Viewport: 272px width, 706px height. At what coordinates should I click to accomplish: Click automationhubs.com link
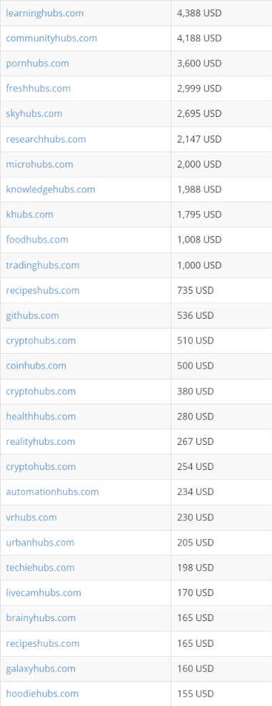click(52, 491)
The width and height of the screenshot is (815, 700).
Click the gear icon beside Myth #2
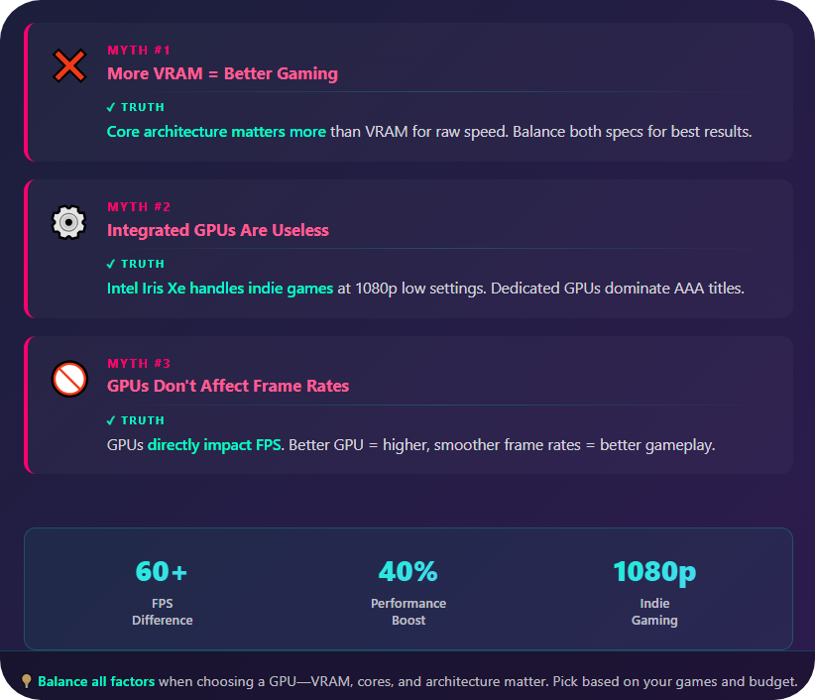(x=69, y=222)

---

-- EXERCISE INSTRUCTIONS --
Would you repeat the material exactly, keeping out any pictures?

-- RESPONSE --
Viewport: 272px width, 706px height. At what coordinates should I click to accomplish: Click automationhubs.com link
click(52, 491)
The width and height of the screenshot is (815, 700).
Click the gear icon beside Myth #2
(x=69, y=222)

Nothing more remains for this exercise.